When our glasses were empty, I considered the possibilities of where another round might lead. Something between panic and euphoria balled up in my stomach, like fear dipped in syrup. I was falling for her, and when I fall, I fall like a sack of rocks. More beer, I decided, wasn’t just a bad idea, it was a really bad idea.

I dropped her off at her house in Bird Creek, my engine left running. After an awkward and hasty goodbye, I sped the rest of the way home with Thievery Corporation’s “The Richest Man in Babylon” blasting from my speakers, fingers drumming the steering wheel, wide-eyed and dumbstruck, as if Cupid had bashed me upside the head with a tire iron.

The next morning, recovered from the intensity of the evening, I decided not to push it. Things were too good in my life to risk falling in love. I’d been there, done that, and had sworn off girlfriends for a while after my last two relationships went up in smoke. As jerkish as it sounds, I didn’t call her. Not the next day, nor the day after that. I’d had my heart broken twice, and wasn’t ready to give it another try. Besides, I was still on this grand adventure and having too much fun answering to no one but my dog.

In the following weeks when I was out on the town, I found myself hoping to bump into her, and sometimes I would.
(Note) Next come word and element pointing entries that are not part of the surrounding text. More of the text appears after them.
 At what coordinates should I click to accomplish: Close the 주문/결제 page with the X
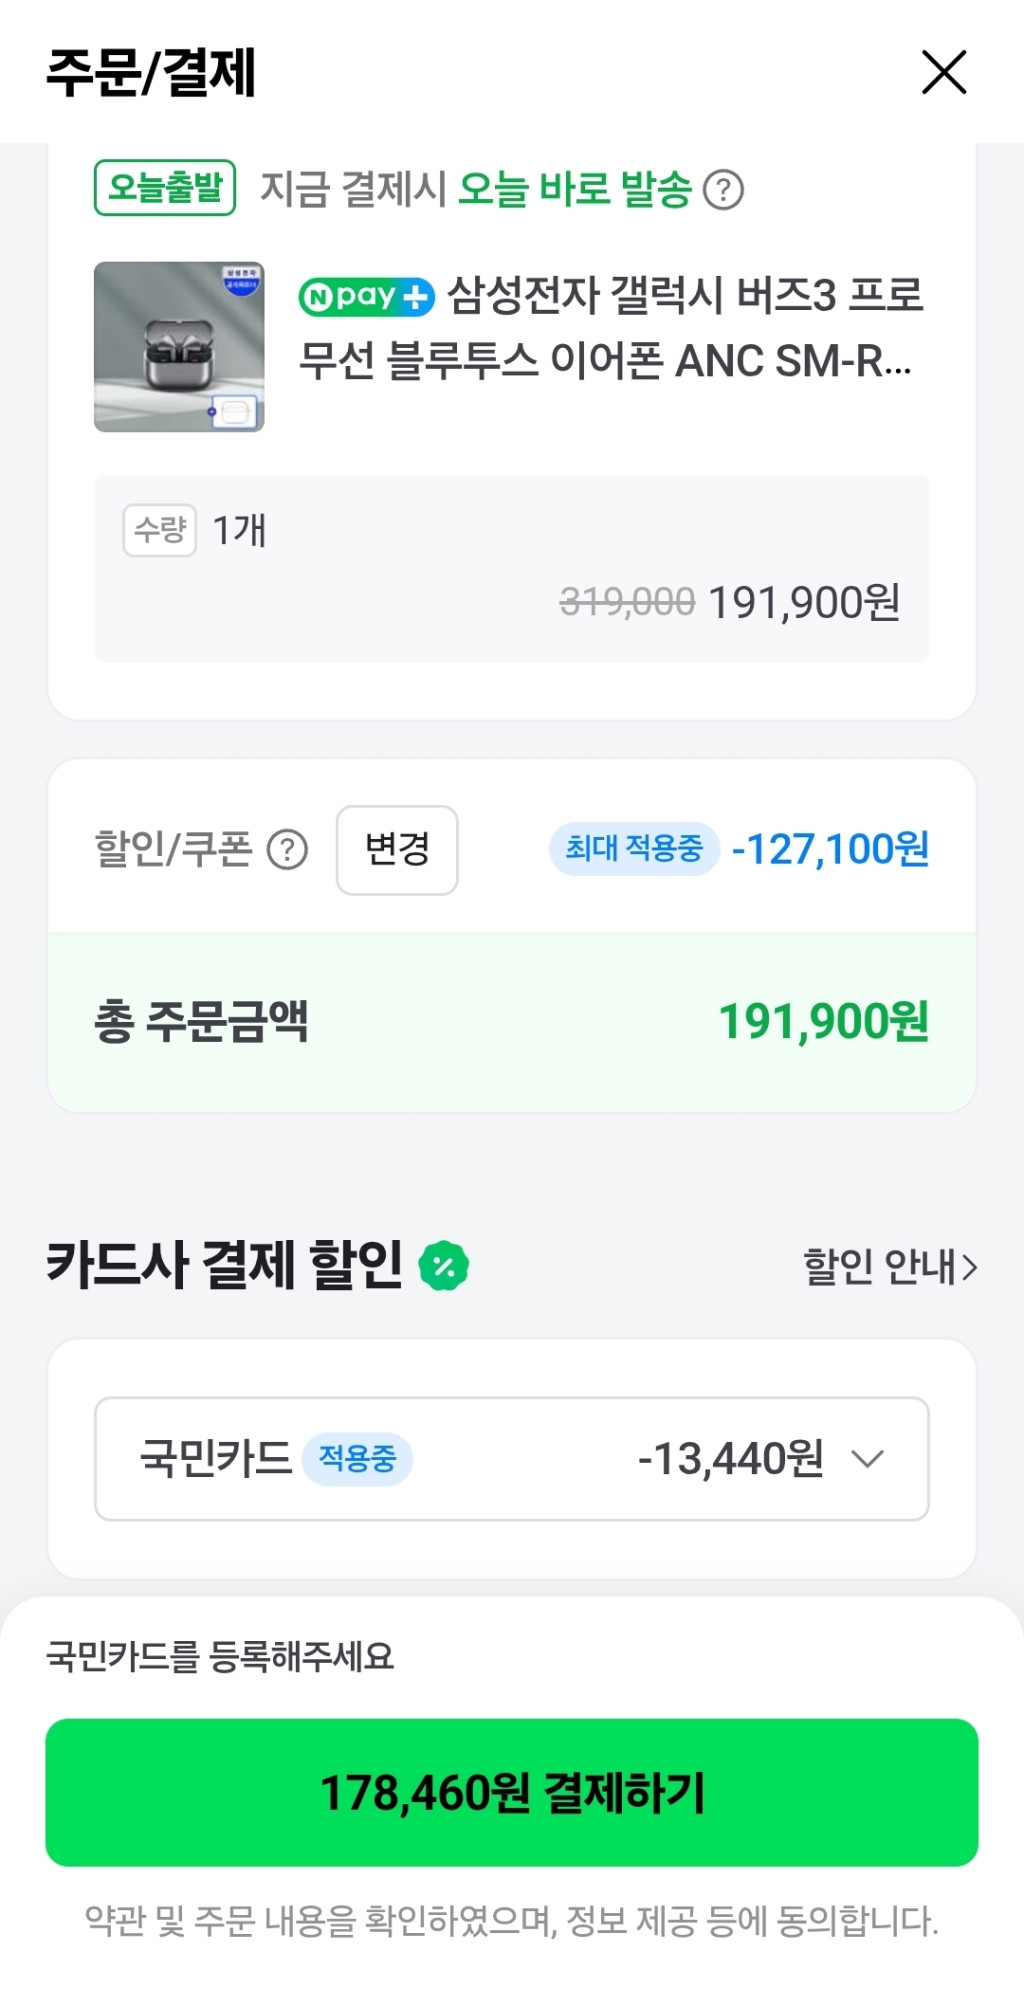point(943,72)
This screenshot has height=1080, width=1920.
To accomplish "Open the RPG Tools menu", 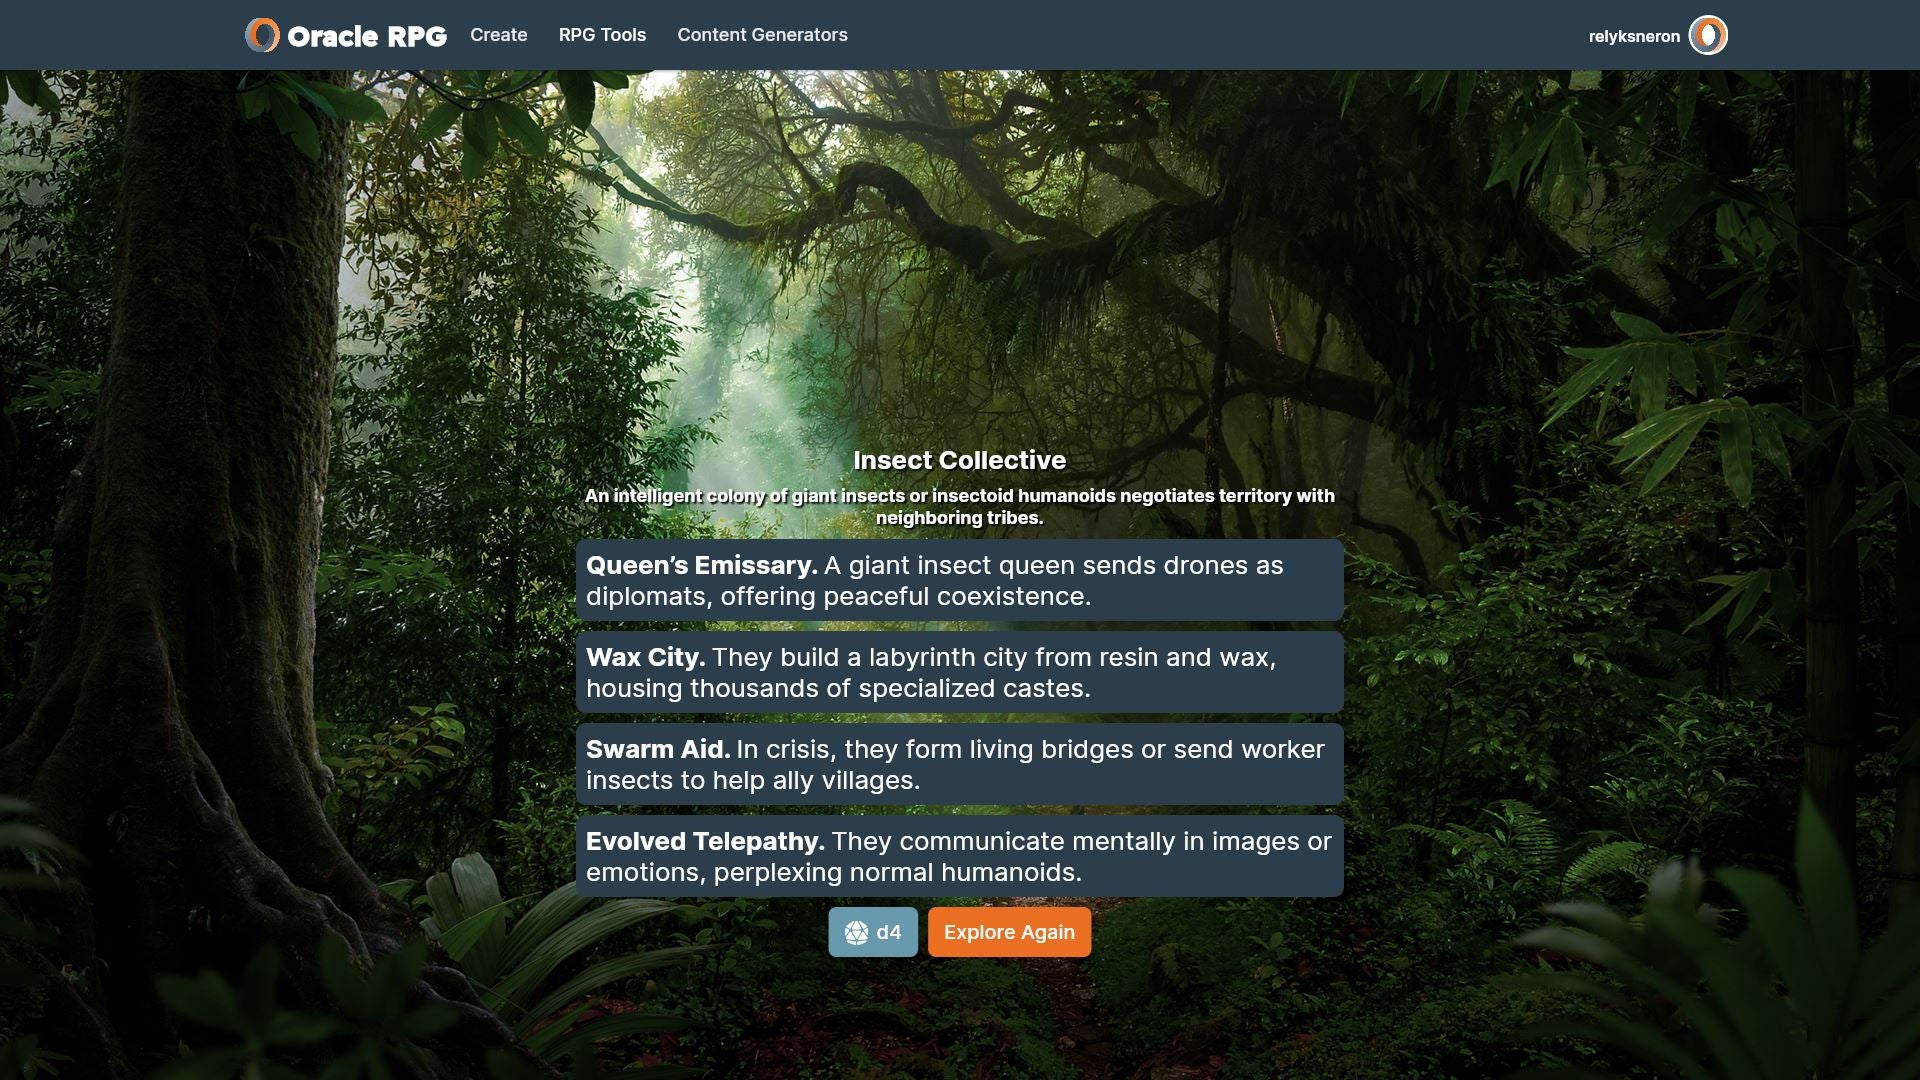I will [x=602, y=35].
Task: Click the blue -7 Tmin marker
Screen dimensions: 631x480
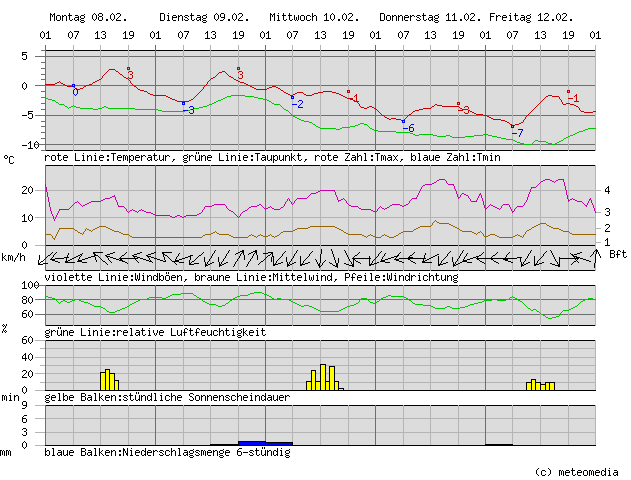Action: [516, 132]
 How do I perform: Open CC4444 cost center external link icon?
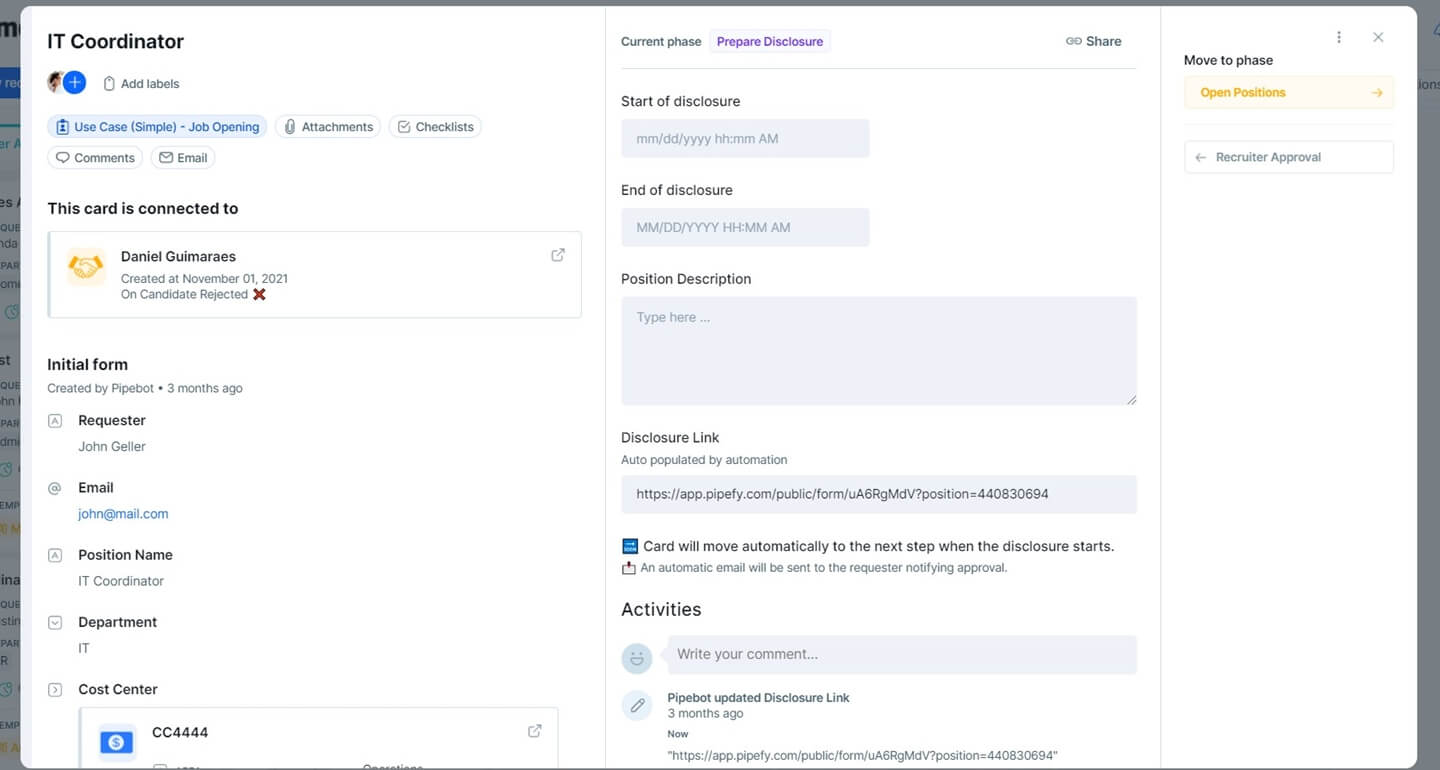click(535, 731)
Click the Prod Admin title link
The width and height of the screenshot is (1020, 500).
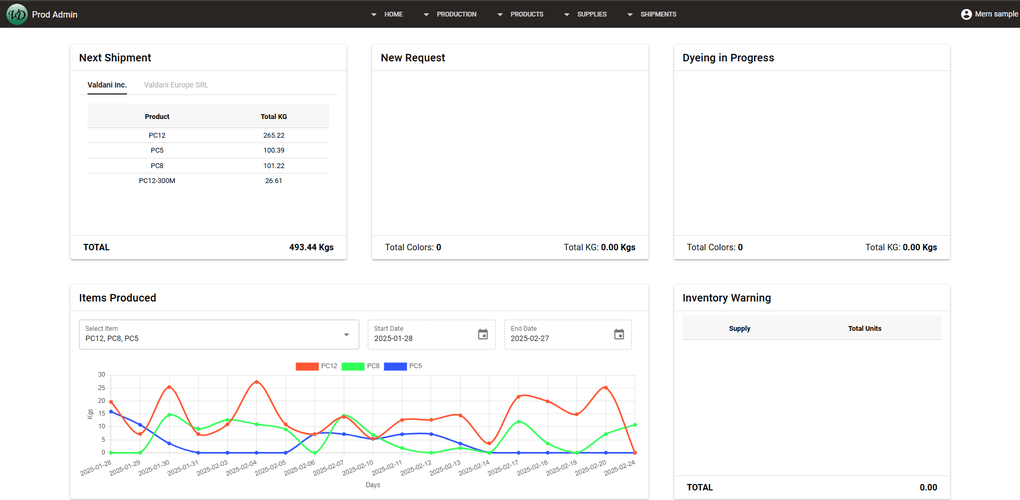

We would hang out, drink some beers, shoot some pool, have some laughs, get a little cozy, and at the end of the night I’d chicken out and we’d go our separate ways. Not one for drama, Amber decided I really wasn’t interested. The truth was, I couldn’t get her out of my mind, especially during a trip I made to California for the High Sierra Music Festival over the Fourth of July weekend. There I was with my brother and some of my closest buddies from college, with music and theatrics and enticing women all around, and all I could think of was how much better it would be had Amber come along.

By the time I returned I’d decided to go for it. The New Orleans band Galactic was playing at the ski lodge that coming weekend, and I knew Amber would be there. I just hoped it wasn’t too late.

The night of the show, I got home from work around seven. I grilled up some fresh salmon, tossed together a salad from my garden, and had a quiet dinner in the sun alone on my deck. I washed my dishes and stacked them in the drainer. I brought Maya inside, filled her water dish, poured kibble into her bowl, and topped it off with salmon skin peeled off the grill. While brushing my teeth in front of the mirror, I noticed my hair was a bit rowdier than usual. I pulled my favorite ball cap over the top of it, and headed out to the show.

Halfway through the first set I saw her up front near the stage. I watched her a while, then worked my way up, dodging dancers’ elbows and toes. Our eyes met. We nodded at each other. If she was irritated with me for dropping the ball she didn’t show it. I gave her a big hug, and she gave me a big grin.

“It’s
really
good to see you,” I shouted over the din.

We danced side by side facing the stage in a crush of bobbing bodies, and hung around each other off and on the rest of the night. But the place was so packed, by the time the show ended around midnight, I had lost track of her. I waited outside by the front door watching people pour out of the lodge, but didn’t see her. I went back inside, looked around, went back out, waited some more. Then I noticed clusters of people milling about the parking lot, and there she was, sitting on the tailgate of her truck, talking to friends while Hobbit was off watering the shrubberies.

Everyone was heading to the bars, but Amber had been holding back, hoping I would show up. When she saw me strolling her way, hands in my pockets, acting all nonchalant as if I’d forgotten which way was home, she hopped off the tailgate to greet me.

“Yo, Amber! You coming?” someone shouted from across the way. She glanced in that direction, then back at me and shrugged. “Well?”

“I’m not feeling the whole bar thing right now,” I said. “Could I talk you into a beer at my place?”

She paused a moment. “Yeah, sure, that sounds good to me.”

Back at the house, I grabbed two IPAs from the refrigerator, popped them open, handed her one, and took a long draw from the other for courage. We took them out on the deck overlooking the creek, where, leaning side by side against the railing, I took a deep breath and finally said it.